Salah satu tantangan tersebut adalah ketidakpastian dalam dinamika pasar minyak nabati dunia. Permintaan dari pasar ekspor tidak meningkat signifikan sehingga harga minyak sawit mentah (CPO) tetap bergerak pada kisaran harga yang rendah.

Sementara itu, pertumbuhan daya serap pasar minyak sawit di dalam negeri juga tidak terlalu besar.

Direktur Eksekutif Gabungan Pengusaha Kelapa Sawit Indonesia (Gapki), Mukti Sardjono mengatakan, kinerja ekspor minyak sawit Indonesia tidak tumbuh secara maksimal karena ada beberapa dinamika di pasar global khususnya di negara tujuan utama ekspor Indonesia seperti India, Uni Eropa, China dan Amerika Serikat.

Di India, Indonesia kalah bersaing dengan Malaysia khususnya untuk refined products di mana bea masuk refined products dari Indonesia Iebih tinggi daripada Malaysia dengan selisih 9 persen, yang mana tarif bea refined products dari Malaysia adalah 45 persen dari tarif berlaku 54 persen.

“Uni Eropa menggaungkan RED II ILUC dan tuduhan subsidi biodiesel ke Indonesia sedikit banyak juga telah mempengaruhi ekspor Indonesia ke Uni Eropa. Perang dagang Cina dan Amerika Serikat juga telah mempengaruhi pasar minyak nabati dunia,” ujarnya, Rabu (14/8).

Gapki mencatat, semester pertama 2019 kinerja ekspor minyak sawit Indonesia (CPO dan turunannya, biodiesel dan oleochemical) membukukan kenaikan hanya 10 persen dibandingkan dengan periode yang sama pada tahun.

Menurut dia, kenaikan volume ekspor ini seharusnya masih bisa digenjot Iebih tinggi lagi, akan tetapi karena beberapa hambatan dagang membuat kinerja ekspor tidak maksimal.
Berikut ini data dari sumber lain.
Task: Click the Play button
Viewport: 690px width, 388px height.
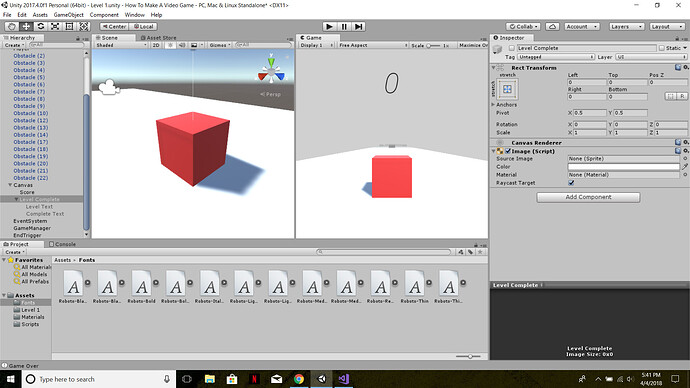Action: point(329,26)
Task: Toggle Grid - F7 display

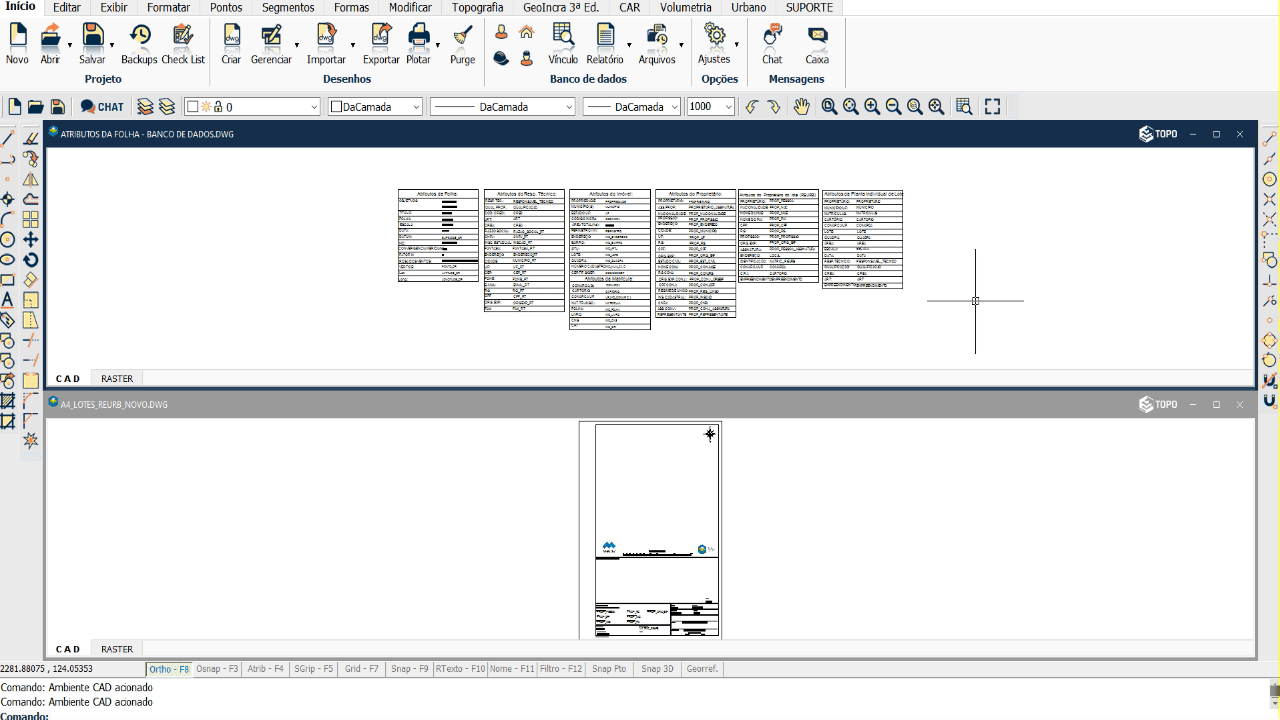Action: 361,669
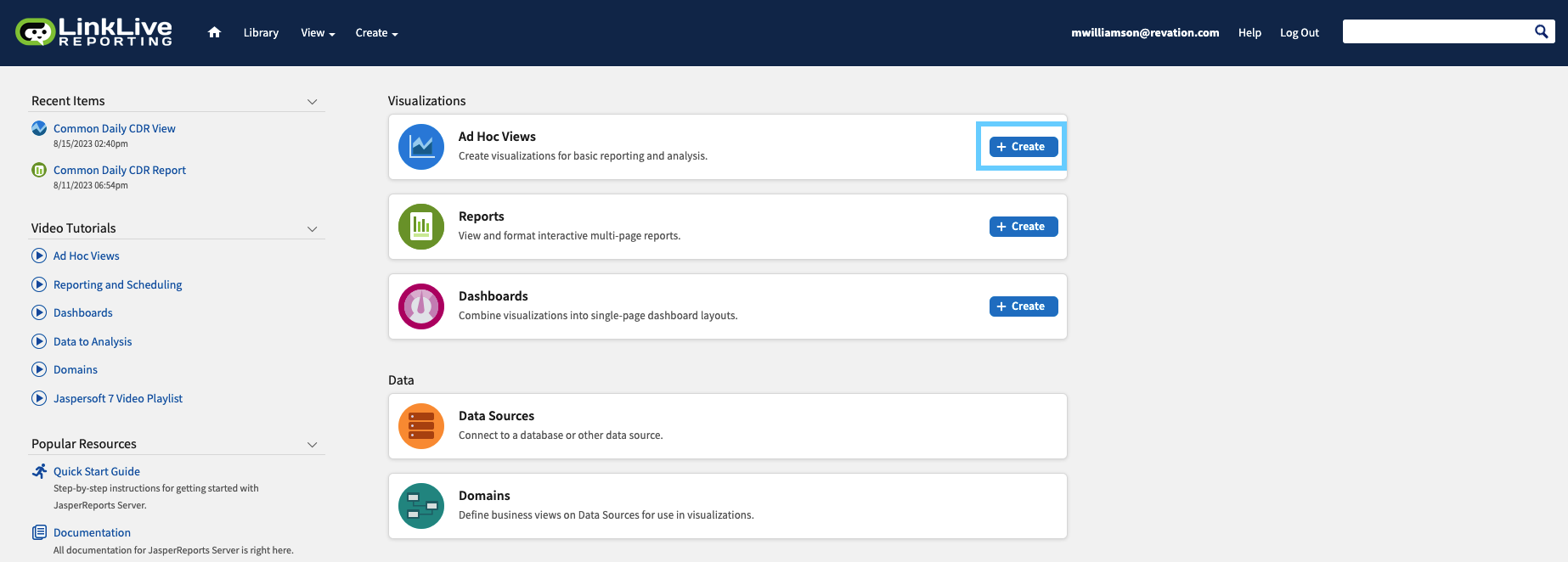Open the Common Daily CDR Report link

(120, 170)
Sementara itu, untuk volume ekspor khusus CPO dan turunannya saja (tidak termasuk biodiesel dan oleochemical) semester I 2019 hanya mampu terkerek 7,6 persen dibandingkan dengan periode yang sama 2019.

Dia bilang, volume ekspor Indonesia khusus CPO dan turunannya pada semester pertama 2019 mengalami penurunan hampir di semua negara tujuan utama ekspor Indonesia kecuali Cina.

“Meningkatnya permintaan dari Cina merupakan salah satu dampak dari perang dagangnya dengan AS dimana Negeri Tirai Bambu ini mengurangi pembelian kedelai secara signifikan dan menggantikan beberapa kebutuhan dengan minyak sawit,” paparnya.

Sementara itu, Guru Besar Fakultas Ekonomi dan Bisnis Universitas Tanjungpura, Eddy Suratman menilai, harga sejumlah komoditas ekspor andalan Kalimantan Barat seperti kelapa sawit dan karet, akan dipengaruhi dengan kondisi ekonomi global.

Menurut dia, rendahnya pertumbuhan ekonomi global yang masih diprediksi terjadi di tahun ini akan mengakibatkan harga kedua komoditas tersebut sulit mengalami kenaikan.

“Pertumbuhan ekonomi global menurut proyeksi IMF, di tahun 2019 hanya sekitar 2,1 persen. Dengan pertumbuhan yang relatif rendah itu, akibatnya adalah, petani-petani kita masih akan menikmati harga komoditas yang relatif rendah, terutama karet dan kelapa sawit yang menjadi andalan Kalimantan Barat,” jelas Eddy belum lama ini.